I'm healing while still hurting. I'm fiercely dedicated to growth, yet I catch myself in cycles of self-sabotage. I'm a mix of contradictions, trying to make sense of it all. More than anything, I'm searching for peace amidst the chaos of who I am.
Some days, I wake up ready to conquer the world, filled with energy and optimism. Other days, I struggle just to face myself in the mirror. There are moments when I radiate confidence, when laughter spills out of me so effortlessly that people assume I have everything figured out. But behind that laughter, there’s a quiet ache — a whisper of sadness that never quite fades. It’s not that I’m unhappy, but there’s a constant tug-of-war inside me between who I am and who I want to be.

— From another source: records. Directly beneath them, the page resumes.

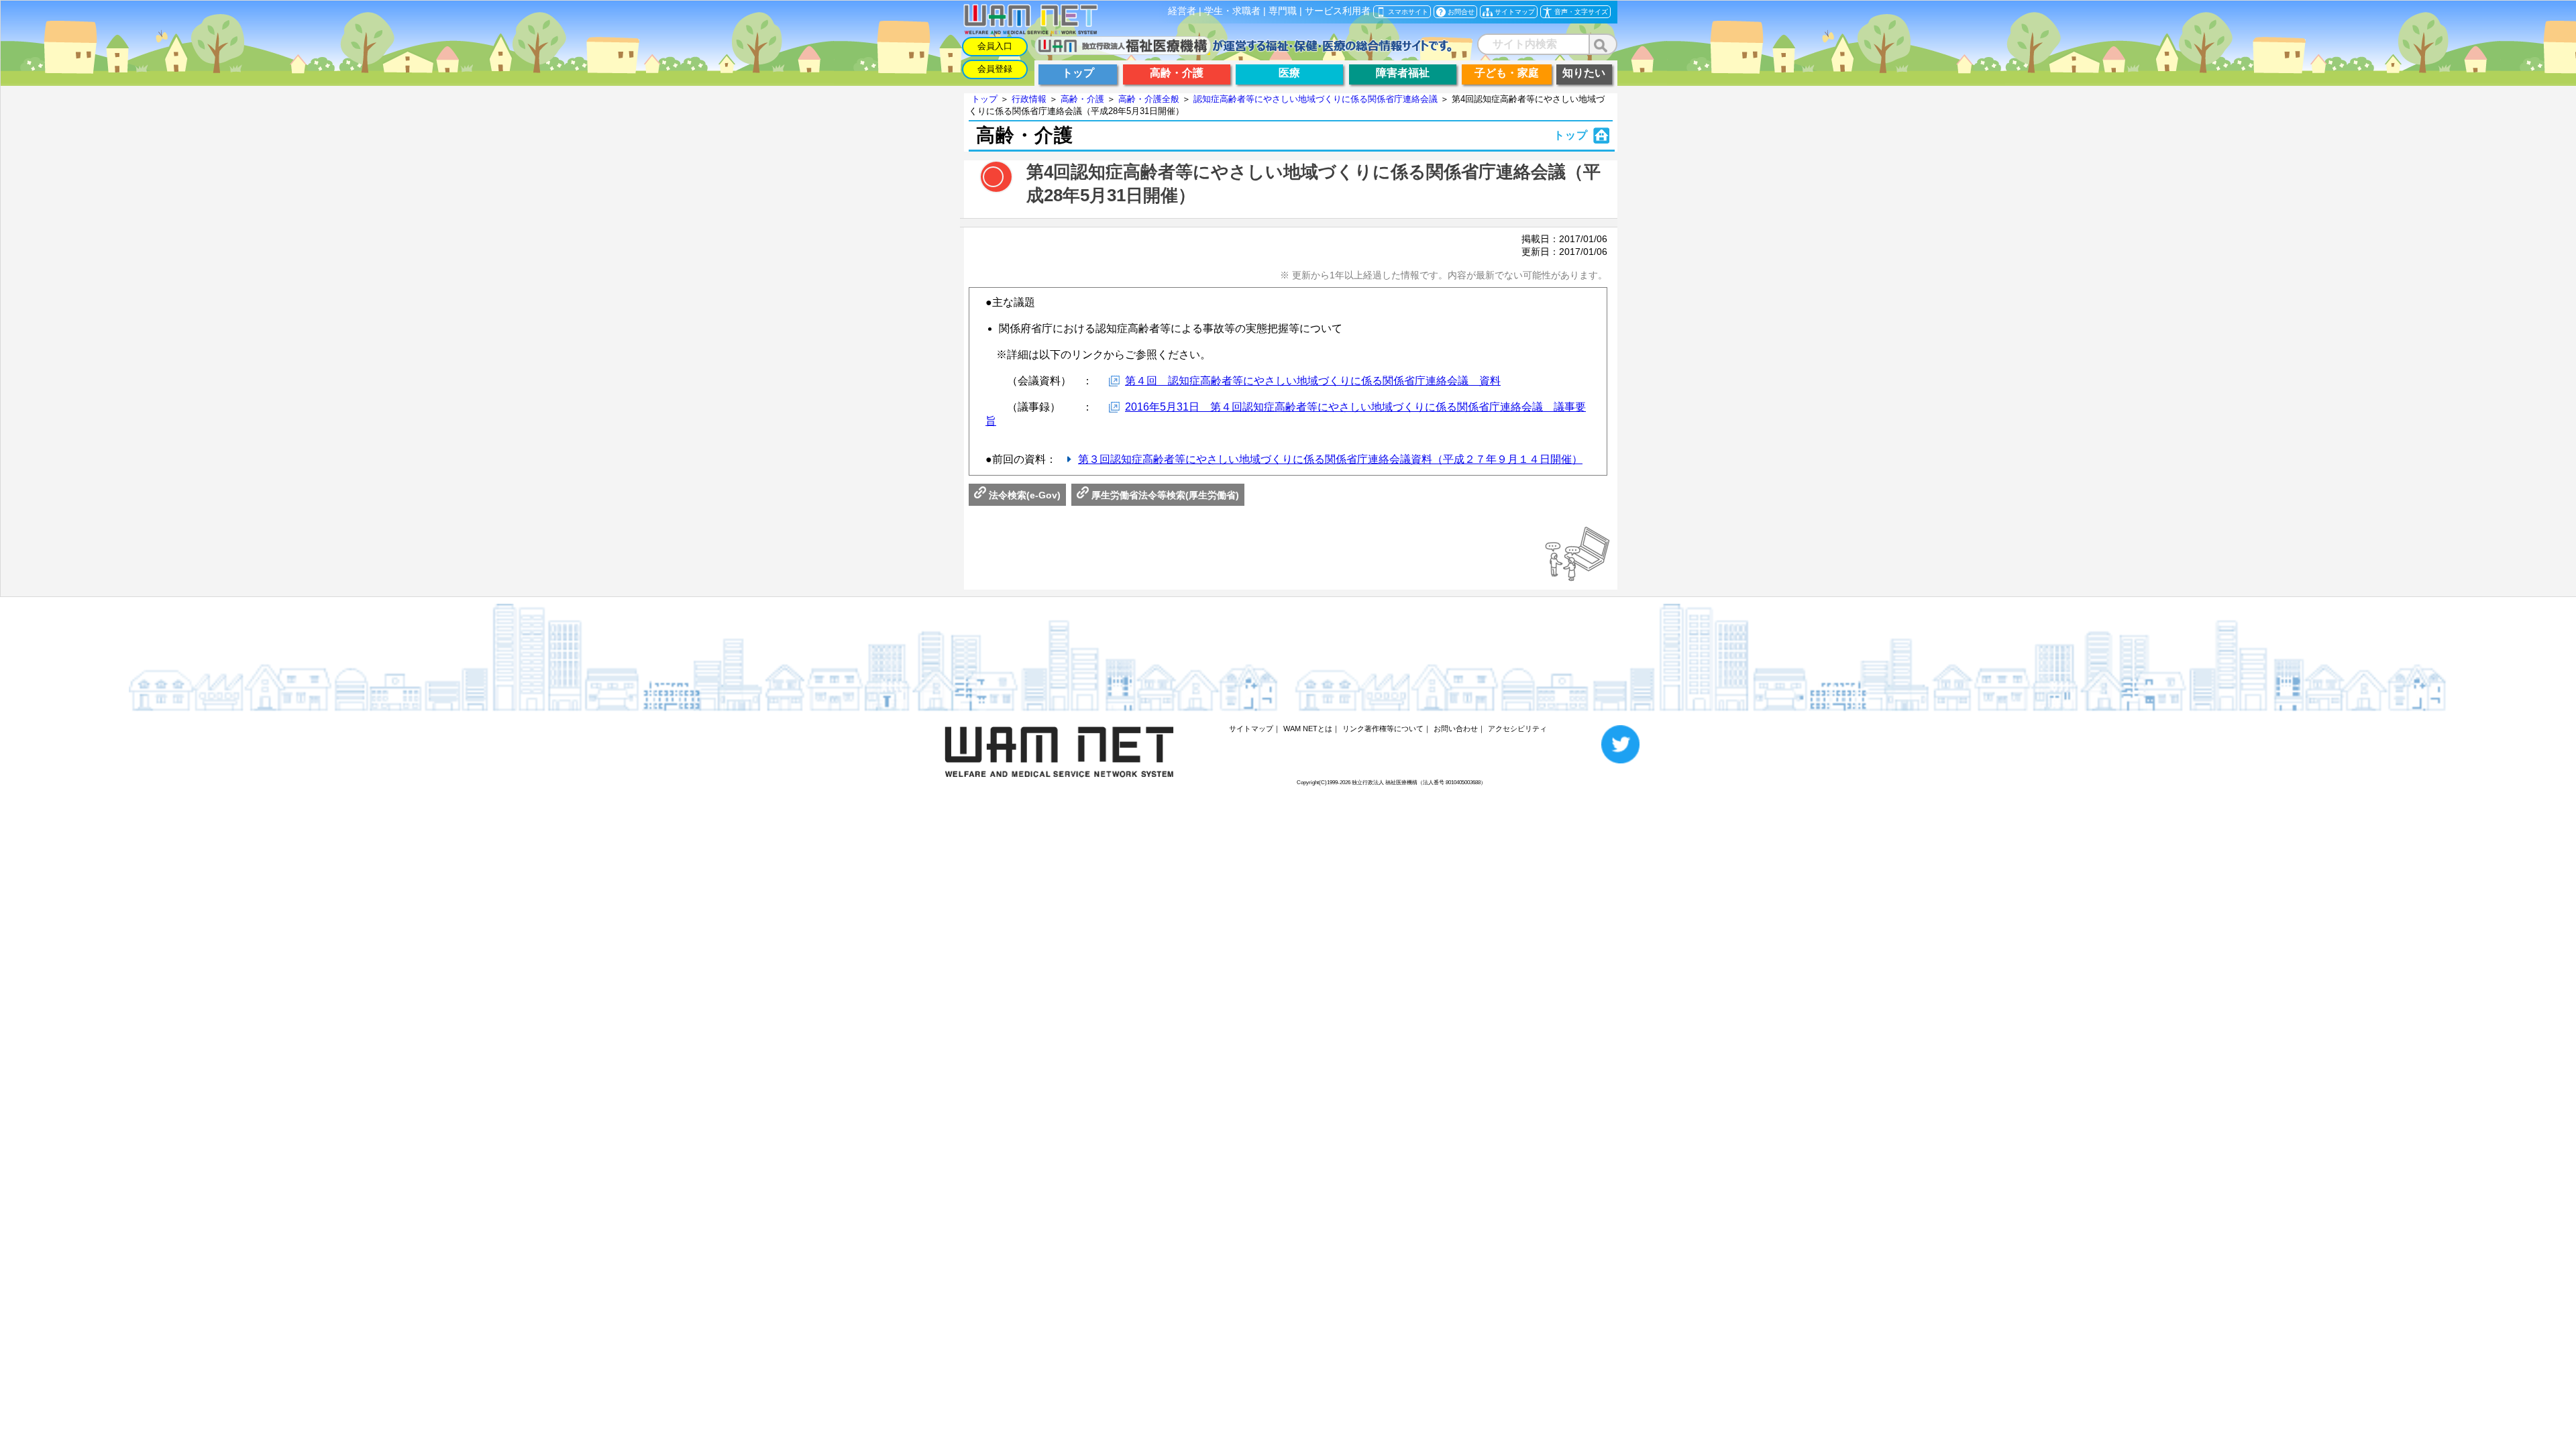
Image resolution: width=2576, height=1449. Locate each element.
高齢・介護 (1082, 99)
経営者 (1182, 11)
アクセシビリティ (1517, 728)
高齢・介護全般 (1148, 99)
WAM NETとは (1307, 728)
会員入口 (994, 46)
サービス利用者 (1338, 11)
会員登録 (994, 69)
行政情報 (1029, 99)
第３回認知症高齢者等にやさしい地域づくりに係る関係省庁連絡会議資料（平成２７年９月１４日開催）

I crave deep connections, yet I push people away when they get too close. I long to be understood, yet I speak in metaphors and half-truths, afraid that if someone truly saw me, they might not like what they find. I pretend to be strong because I’ve learned that vulnerability can be mistaken for weakness, but sometimes I just want to be held without having to explain why I’m falling apart.
I’m learning that healing isn’t a straight path — it’s messy, unpredictable, and often painful. I’m learning to forgive myself for the times I didn’t know better, for the mistakes that still echo in my mind. I’m learning that it’s okay to be both light and dark, soft and strong, broken and whole.
Maybe I don’t have to make sense to anyone else. Maybe being a contradiction isn’t something to fix, but something to embrace. I’m slowly realizing that my complexity is what makes me human. I’m not one thing or another — I’m everything all at once. And in this beautiful, confusing chaos, I’m learning to love myself as I am — not in spite of my contradictions, but because of them.